Cronaca

Colpi di fucile al volto e al torace, l'agguato in località Macchia: così volevano uccidere il fratello dell'ex boss Ricucci

E' successo all'alba di oggi, lungo la Statale 89. Ferito il conducente del mezzo Giuseppe Ricucci. Sull'accaduto sono in corso le indagini dei carabinieri

Il luogo dell'accaduto

Agguato all'alba sul Gargano: nel mirino dei malviventi è finito un mezzo per la raccolta dei rifiuti per il Comune di Monte Sant'Angelo, bersagliato da una sventagliata di colpi lungo la Statale 89.

Ferito il conducente del mezzo, 45enne garganico: si tratta di Giuseppe Ricucci, fratello del presunto boss Pasquale 'Fic secc' (ucciso nel 2019, nell'ambito della guerra di mafia). L'uomo è rimasto ferito in più parti del corpo ed è attualmente ricoverato in ospedale; le sue condizioni sono gravi ma non sarebbe in pericolo di vita.

Il fatto è successo intorno alle 6.30, nel territorio di Macchia.
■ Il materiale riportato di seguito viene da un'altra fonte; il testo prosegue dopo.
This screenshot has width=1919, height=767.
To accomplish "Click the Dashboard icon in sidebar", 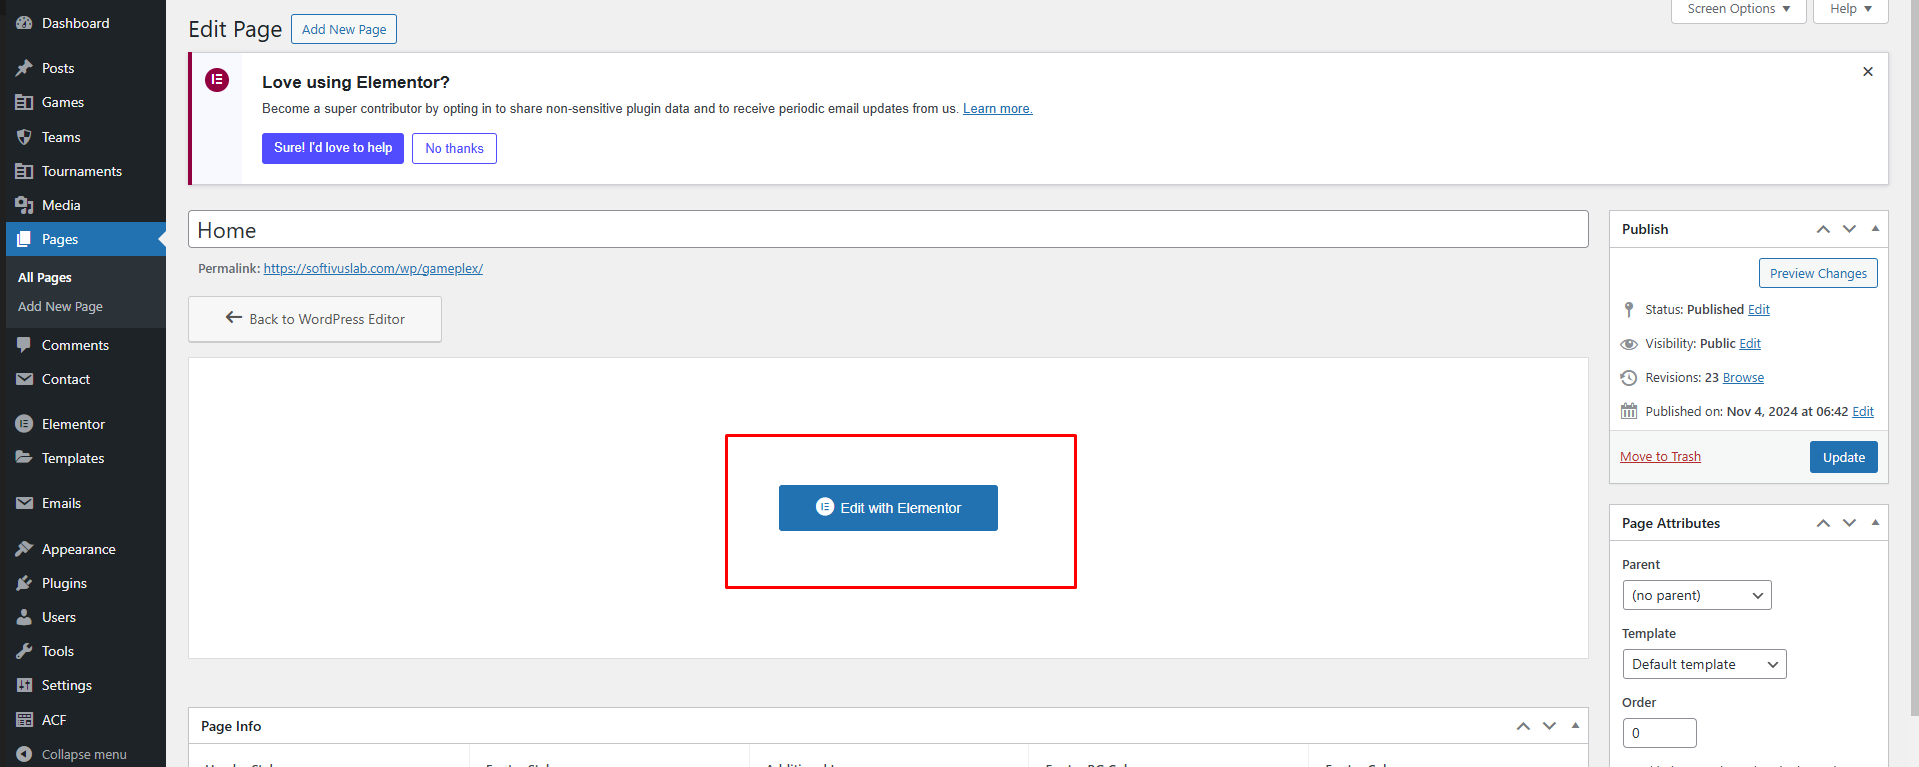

Un fucile (o più d'uno) l'arma utilizzata per l'agguato. Ricucci è rimasto ferito principalmente al volto e al torace ed è stato trasportato in ospedale - prima a Manfredonia, poi trasferito a 'Casa Sollievo' - dove i medici, come da protocollo, hanno allertato gli uomini dell'Arma. Indagini in corso.

Le immagini sul luogo del tentato omicidio 

A seguito del grave evento, il prefetto di Foggia, Raffaele Grassi, ha convocato, in videoconferenza,  una  Riunione Tecnica di Coordinamento con i vertici delle Forze dell'ordine. All'esito dellìincontro, il prefetto ha disposto una intensificazione delle attività d i controllo del territorio, che sarà svolta dalle forze dell'ordine attraverso la realizzazione di specifici dispositivi di intervento a carattere interforze.